Regulatory effect of transcriptional regulator GalR and LysR on diacetyl biosynthesis in Lacticaseibacillus casei TCS

Abstract

Diacetyl, a key flavor compound in fermented dairy products, is mainly synthesized endogenously by microorganisms. While its biosynthetic pathway in microbes has been well-elucidated, the transcriptional regulatory mechanism remains elusive. In this study, GalR (UniProt ID: A0A806E8E8) and LysR (UniProt ID: A0A806ETL9) were preliminarily identified as potential regulators of alsS (NCBI gene ID: 45548984) in Lacticasibacillus casei TCS (GenBank ID: CP038153.1) via DNA pull-down screening combined with LC-MS identification and functional annotation analysis, and hypothesized to influence diacetyl synthesis.

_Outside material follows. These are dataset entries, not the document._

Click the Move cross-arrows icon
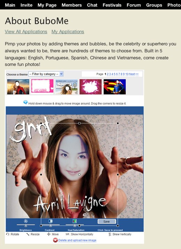point(49,234)
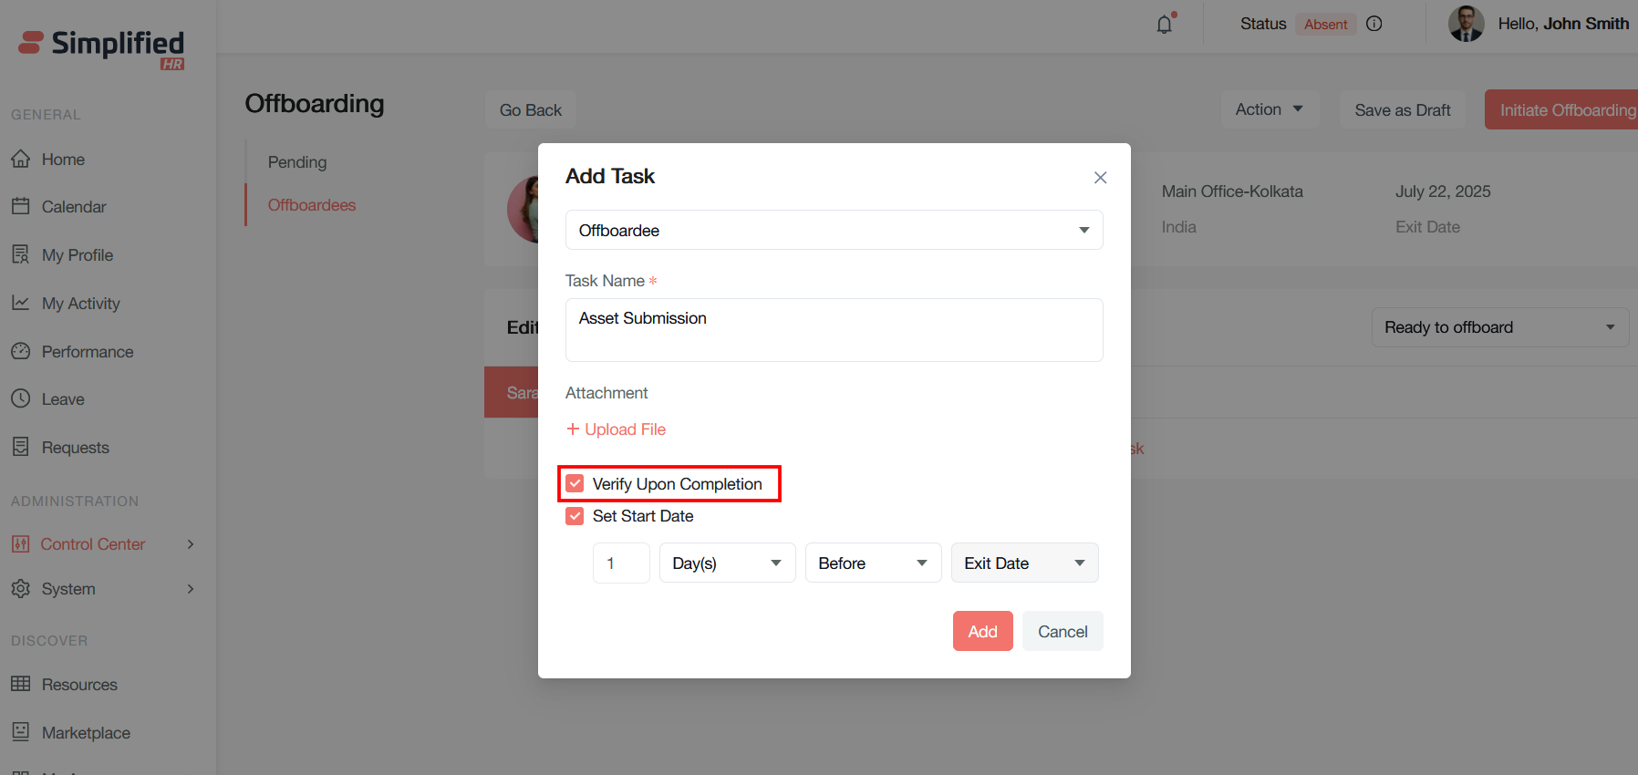Click the Leave clock icon
1638x775 pixels.
pyautogui.click(x=21, y=398)
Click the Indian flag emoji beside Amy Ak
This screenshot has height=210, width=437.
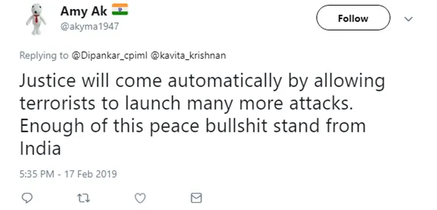coord(120,9)
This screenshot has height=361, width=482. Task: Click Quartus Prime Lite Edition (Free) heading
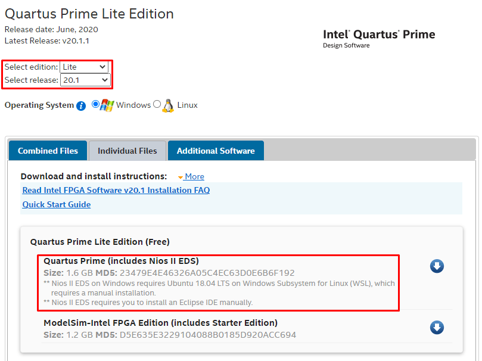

Bioinformatics analysis predicted potential binding sites for GalR and LysR in the alsS promoter region, which were validated by electrophoretic mobility shift assay (EMSA) and DNase I footprinting to identify two distinct specific binding sites. Experimental results showed that GalR exerted an inhibitory effect when its binding site was positioned adjacent to the −35 box of the alsS promoter. Conversely, LysR mediated transcriptional activation when its binding site was located between the −10 box nd −35 box. Phenotypic analysis showed that galR (NCBI gene ID: 57090079) deletion led to a significant increase in diacetyl production, indicating its repressive role in diacetyl synthesis. Conversely, overexpression of lysR (NCBI gene ID: 57089290) significantly enhanced diacetyl yield, confirming its activating function. RT-qPCR results revealed that GalR negatively regulated alsS expression, while LysR markedly activated it. This study demonstrates that GalR and LysR modulate endogenous diacetyl biosynthesis by specifically binding to the regulatory region of the alsS gene.